DIRECTIONS FOR THIS TASK: Please set down part of the droplet digital PCR passage below, word for word. Begin at the words "Droplet digital PCR (ddPCR)" and stop after "Yu et al., 2020).".

Droplet digital PCR (ddPCR) is a recent technology that provides both detection and quantification of DNA targets. Unlike other methods, ddPCR does not require standard curves of known concentrations for quantification (Huggett and Whale, 2013). Additionally, ddPCR has been shown to be more sensitive for the detection of low level of inoculum or unevenly distribution of pathogens in infected plants (Dreo et al., 2014; Selvaraj et al., 2018; del Pilar Martínez-Diz et al., 2020). ddPCR also shows high resistance to inhibitors compared to qPCR (Rački et al., 2014). Thus, ddPCR represents an ideal choice for infection testing of nursery propagation materials and seeds (Dingle et al., 2013; Rani et al., 2019).

Droplet digital PCR has been used to identify soil and seedborne pathogens, aiding plant disease diagnosis (Selvaraj et al., 2018; Liu et al., 2020; Lu et al., 2020; Yu et al., 2020).

Considering the emerging importance for squash seeds of S. cucurbitacearum the focus of our research, we set up a rapid and sensitive protocol, based on conventional PCR, validated also in qPCR and ddPCR. Such systems would speed up the diagnosis of GSB infection, which to date has generally been carried out using the blotter test, the official diagnostic method and requires several weeks before the results can be obtained.

Materials and Methods

Dot Blot Analysis and Morphological Identification

Thirty-one seed samples of squash (Cucurbita maxima Duchesne, cv. Bjaoui) were collected from the same number of fruits showing clear symptoms, mild symptoms of GBS, and asymptomatic samples. The fruit samples were collected in nine fields in the northwest of Tunisia in October 2015, 2016, and 2017. Each seed sample was analyzed to verify the presence of S. cucurbitacearum using the standard blotter method of the International Seed Testing Association (Mathur and Kongsdal, 2003). Two hundred seeds per sample were soaked for 5 min in 1% sodium hypochlorite solution, and then triple-rinsed with sterile distilled water. The seeds were dried for 2 min on sterile paper towels under a laminar flow hood. They were then placed in Petri dishes (diameter, 110 mm) on eight overlapping sterile filter paper layers (Whatman N° 4) that were moistened with 5 ml sterile distilled water, and incubated at 25°C under 12 h/12 h day/night artificial light cycles (Master TL-D Super 80 58W/830).

DATASET CONTENT:
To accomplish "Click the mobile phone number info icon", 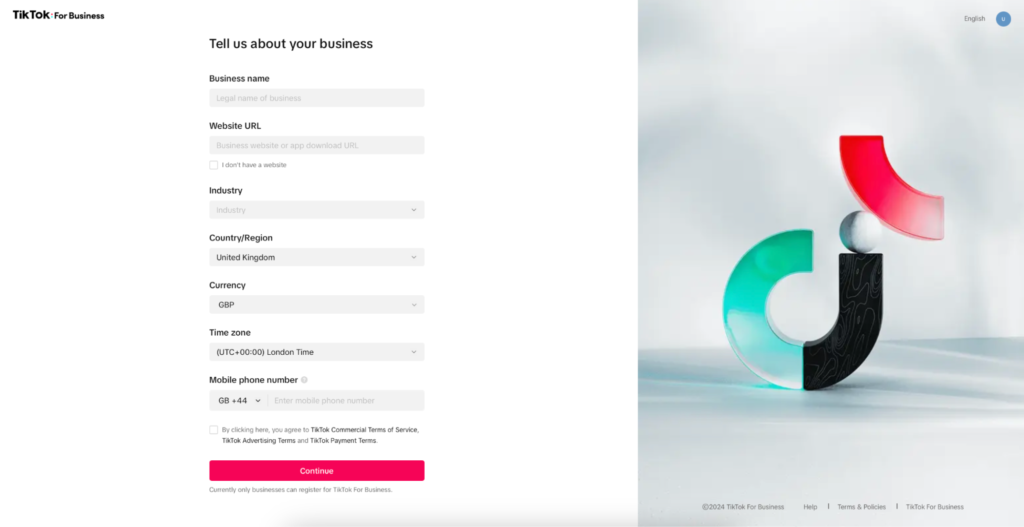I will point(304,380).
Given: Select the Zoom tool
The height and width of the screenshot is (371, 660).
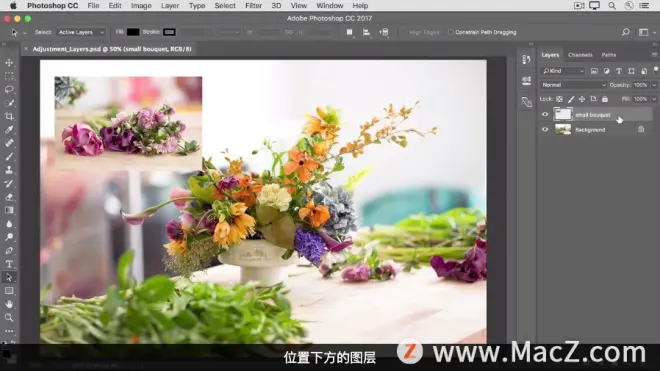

ANSWER TO THE EXERCISE:
Droplet digital PCR (ddPCR) is a recent technology that provides both detection and quantification of DNA targets. Unlike other methods, ddPCR does not require standard curves of known concentrations for quantification (Huggett and Whale, 2013). Additionally, ddPCR has been shown to be more sensitive for the detection of low level of inoculum or unevenly distribution of pathogens in infected plants (Dreo et al., 2014; Selvaraj et al., 2018; del Pilar Martínez-Diz et al., 2020). ddPCR also shows high resistance to inhibitors compared to qPCR (Rački et al., 2014). Thus, ddPCR represents an ideal choice for infection testing of nursery propagation materials and seeds (Dingle et al., 2013; Rani et al., 2019).

Droplet digital PCR has been used to identify soil and seedborne pathogens, aiding plant disease diagnosis (Selvaraj et al., 2018; Liu et al., 2020; Lu et al., 2020; Yu et al., 2020).